In order to allow for a quantitative comparison between the friction performances of the PLA prints, the arithmetic mean of the average friction-coefficient values experimentally determined by the pin-on-disc tester for each batch of two samples printed with the same filament (M1–M5) was calculated and plotted in Figure 7. Although only two specimens were employed per material, the corresponding repeatability bands were sufficiently small to ensure acceptable measurement reliability, with values of ±0.0060 (M1), ±0.0020 (M2), ±0.0090 (M3), ±0.0075 (M4), and ±0.0115 (M5). These uncertainty levels are directly visualized in Figure 7 through the repeatability-based error bars, confirming that the observed differences between materials exceed the measurement scatter. In addition, as described below, 3D confocal laser-scanning microscopy of the wear tracks revealed highly similar wear profiles within each pair of specimens, further supporting the consistency of the duplicate tests. As the objective of this study was to compare tendencies among the tested filaments rather than to establish precise quantitative friction values, the combination of acceptable repeatability, coherent COF profiles, and comparable wear morphologies provides confidence that the significant differences observed between the filament types are meaningful and representative.

§ Material:
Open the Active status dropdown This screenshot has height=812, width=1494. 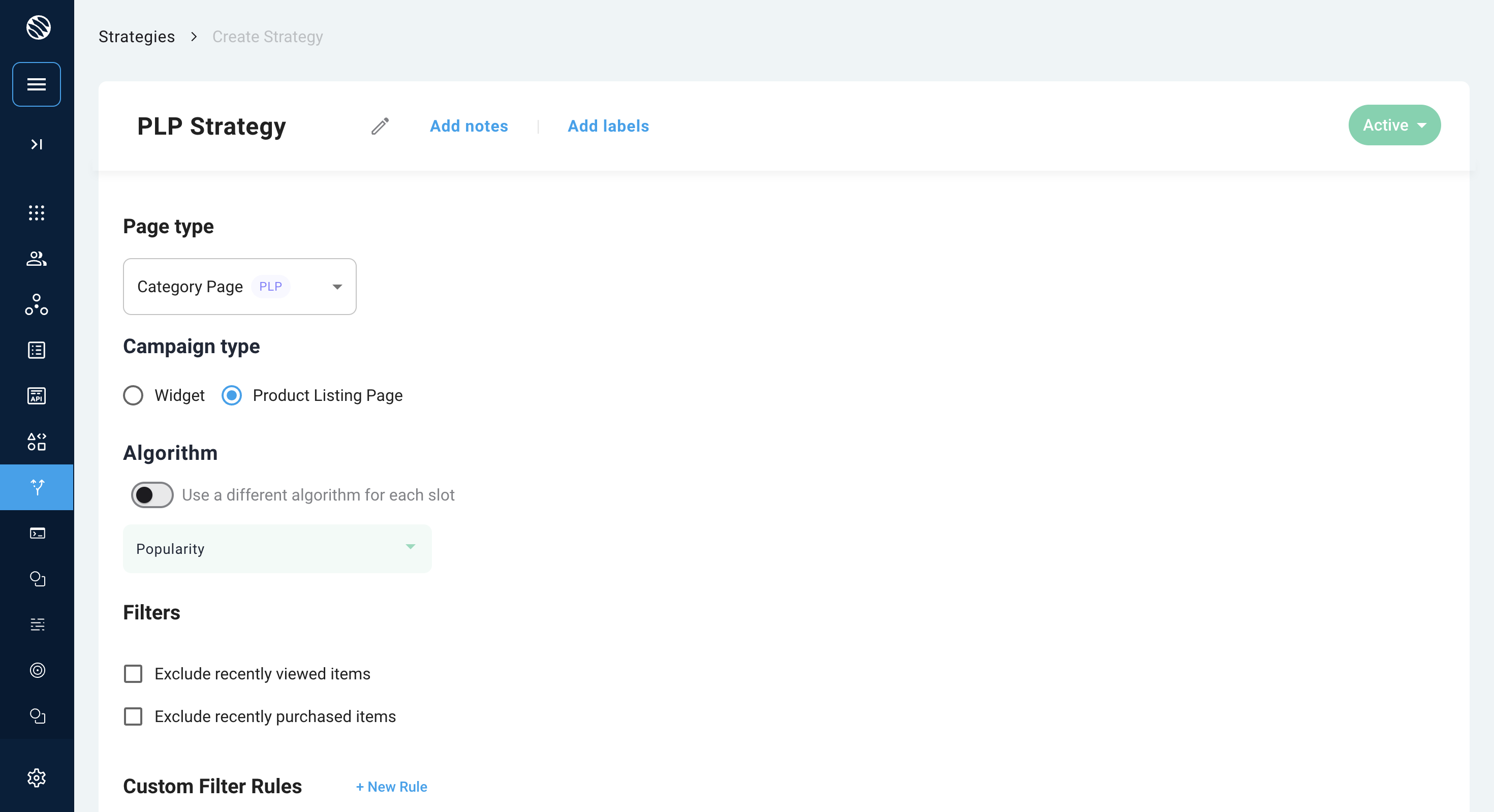[1394, 126]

§ Exercise requirements: Extend the passage on pin-on-disc friction testing of PLA prints, picking up after its final sentence. The listing can be set aside.

§ The output:
So, as already pointed out above, the lowest coefficient of friction was recorded for the samples produced using the M3 filament, with an average COF value of 0.246. In contrast, the samples manufactured with the M2 filament showed the highest values of the COF, respectively, 0.368. The difference between the extreme values (M3 vs. M2) is 50% (49.59%), confirming significant manufacturer-dependent variations even for filaments of the same nominal material (black PLA) printed under identical conditions. It may be mentioned that all values of the coefficient of friction fall into the typical COF interval, ranging from 0.2–0.4, mentioned by previous research [9,59,60] for dry sliding of FDM-printed PLA against steel, at moderate normal loads (5–20 N) and room temperature.

The differences in COF among the PLA filaments (Figure 7) can be directly linked to their thermal behavior. Filament M3, which showed the highest crystallinity (ΔH = 46 J/g) and good thermal stability (Tonset = 343 °C), also exhibited the lowest and most stable COF. Higher crystallinity typically strengthens lamellar structures, reducing adhesive interactions and stabilizing sliding, as reported for semicrystalline polymers including PLA and UHMWPE [61,62]. In contrast, M2—despite its high Tonset (347 °C)—contains a high pigment/additive load (5%), which likely disrupted crystalline ordering and led to the highest COF and the most unstable frictional response, consistent with findings showing that fillers and pigments increase interfacial shear and friction variability [61,63]. The composite filament M5, with its very low crystallinity and extremely high additive content, showed a long running in period and intermediate COF, a behavior aligned with studies reporting that heterogeneous crystallization and extensive filler loading increase micro ploughing and wear debris formation [64]. Overall, the COF results consistently reflect the combined influence of thermal stability, crystallinity, and additive distribution, confirming that the tribological performance of PLA is strongly governed by the thermal and morphological features established during processing.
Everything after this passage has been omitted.